Many mobile apps include ads that can threaten users' privacy and network security, according to North Carolina State University researchers.
The National Science Foundation-funded researchers studied 100,000 apps in Google Play (formerly Android Market) and found that more than half contained ad libraries, nearly 300 of which were enabled to grab code from remote servers that could give malware and hackers a way into your smartphone or tablet.
"Running code downloaded from the internet is problematic because the code could be anything," says Xuxian Jiang, an assistant professor of computer science at NC State and co-author of a paper titled "Unsafe Exposure Analysis of Mobile In-App Advertisements." "For example, it could potentially launch a 'root exploit' attack to take control of your phone -- as demonstrated in a recently discovered piece of Android malware called RootSmart."

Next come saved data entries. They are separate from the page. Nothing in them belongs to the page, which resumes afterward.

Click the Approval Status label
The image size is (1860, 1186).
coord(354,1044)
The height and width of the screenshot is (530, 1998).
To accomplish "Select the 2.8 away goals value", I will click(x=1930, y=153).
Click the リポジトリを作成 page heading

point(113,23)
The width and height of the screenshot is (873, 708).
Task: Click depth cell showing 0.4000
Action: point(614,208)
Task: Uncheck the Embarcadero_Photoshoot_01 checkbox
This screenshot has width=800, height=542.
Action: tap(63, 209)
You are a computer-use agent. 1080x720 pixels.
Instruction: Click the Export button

Apps that feature ad libraries are attractive in that they enable developers to provide apps for free, but the ad delivery process can open up users to privacy and security risks, according to Jiang, whose mobile- and Android-focused research we've covered in the past (See "Researchers use Woodpecker to single out vulnerable Android phones"). One problem with ad libraries, which are served up via Google, Apple or other such companies, is that app users essentially give them the same access permissions as the apps themselves, allowing them to skirt standard security processes.
It turns out that about half the ad libraries could track a user's location via GPS, and 1 in 23.4 apps used ad libraries that let advertisers themselves access a user's location via GPS.
Jiang says that even though it is convenient to house the ad libraries in mobile apps, a way to isolate the libraries needs to be created in order to improve security and privacy.